2025-06-23 ミシガン大学
In a new study from the University of Michigan, researchers have coupled experiments with models of neuronal circuits, like the one shown here, to investigate the role of the non-REM to REM sleep cycle’s impact on memory. Image credit: Satchell, M. et al. PLOS Comput. Biol. 2025. DOI:10.1371/journal.pcbi.1013097, CC 4.0 License
<関連情報>
- https://news.umich.edu/a-universal-sleep-pattern-could-help-strengthen-separate-memories/
- https://journals.plos.org/ploscompbiol/article?id=10.1371/journal.pcbi.1013097
神経ネットワークのコリン作動性調節は、記憶の定着におけるNREM状態とREM状態の連続的かつ相補的な役割を支持する Cholinergic modulation of neural networks supports sequential and complementary roles for NREM and REM states in memory consolidation
Michael Satchell,Edith Butel-Fry,Zahraa Noureddine,Alexis Simmons,Nicolette N. Ognjanovski,Sara J. Aton ,Michal R. Zochowski
PLOS Computational Biology Published: June 17, 2025
DOI:https://doi.org/10.1371/journal.pcbi.1013097
Abstract
Across vertebrate species, sleep consists of repeating cycles of NREM followed by REM. However, their respective functions, and their stereotypic cycling pattern are not well understood. Using a simplified biophysical network model, we investigate the potential role of cholinergic modulation, acting via the muscarinic receptors, on network dynamics and memory consolidation. We show that low and high cholinergic levels associated with NREM and REM sleep, respectively, may play critical, sequential roles in memory consolidation. The network dynamics that facilitate these roles arise through alteration of neural excitability and changes to network-wide excitatory/inhibitory balance.

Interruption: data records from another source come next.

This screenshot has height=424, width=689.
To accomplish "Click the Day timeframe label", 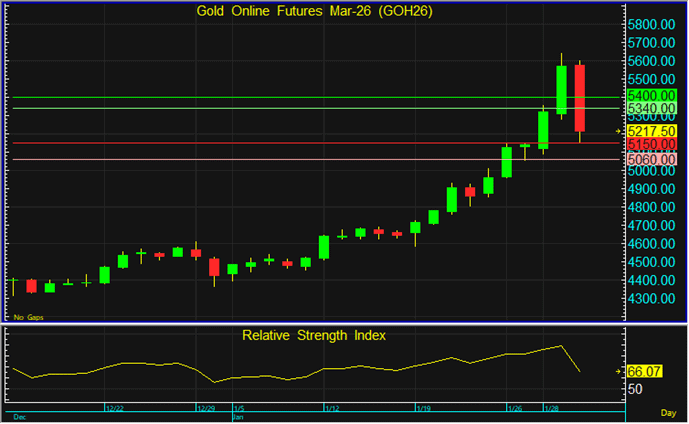I will click(x=668, y=412).
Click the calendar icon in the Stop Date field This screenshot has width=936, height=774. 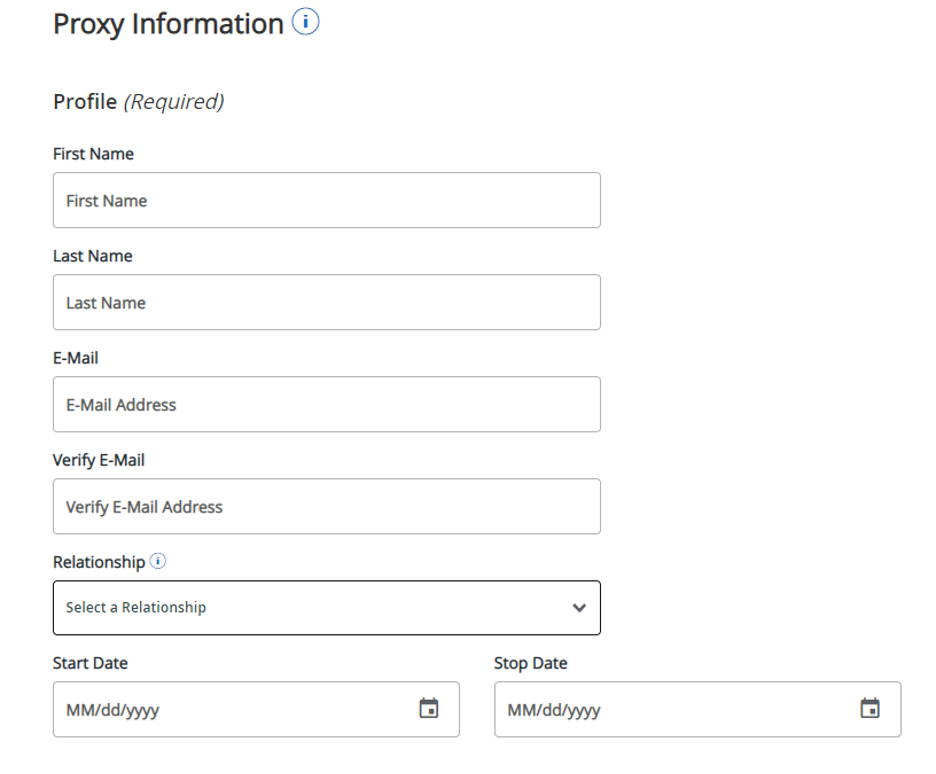[x=867, y=709]
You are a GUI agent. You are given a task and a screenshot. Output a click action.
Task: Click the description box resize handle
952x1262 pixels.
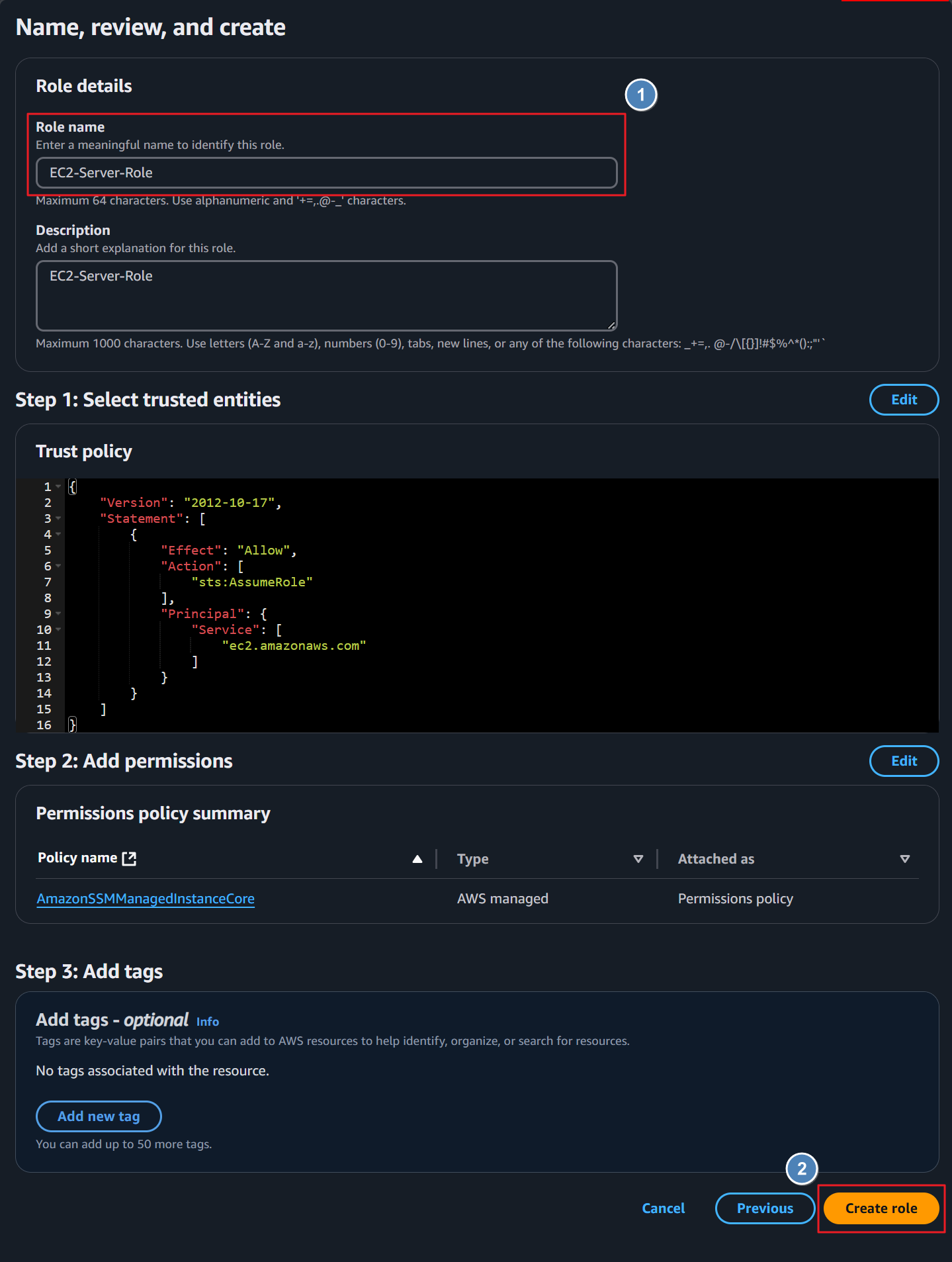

At low acetylcholine (ACh) levels, reduced activation of inhibitory neurons leads to network-wide disinhibition and bursts of synchronized activity led by engram neurons, driving recruitment of additional excitatory neurons into the engram. In contrast, at high ACh levels, increased network inhibition suppresses firing in all but the most strongly recruited excitatory neurons, pruning the expanded engram population. Together, these results provide a testable hypothesis regarding the role of sleep state-specific cholinergic modulation in the process of memory consolidation.
Author summary
Across animal species sleep stereotypically is composed of non-REM (non-rapid eye movement, NREM) and REM (rapid eye movement) phases, with NREM preceding REM. It remains not clear what differential functions those two phases play in sleep dependent memory consolidation – a process leading to better recollection of recently experienced events. Using a simplified computational model combined with analysis of in vivo recordings from mouse hippocampus, we show that changes in acetylcholine levels during NREM and REM sleep may drive these different roles in memory consolidation. Specifically, we show that low levels of acetylcholine during NREM disinhibit activity of otherwise quiescent subpopulations of excitatory neurons permitting the expansion of memory traces. In contrast, high levels of acetylcholine during REM create more competitive environment for neuronal activity leading to inhibition of less driven cells and preventing an overlap in memory representations when more than one memory traces are involved. We next further demonstrate advantages of the physiological structure of sleep in aiding this process.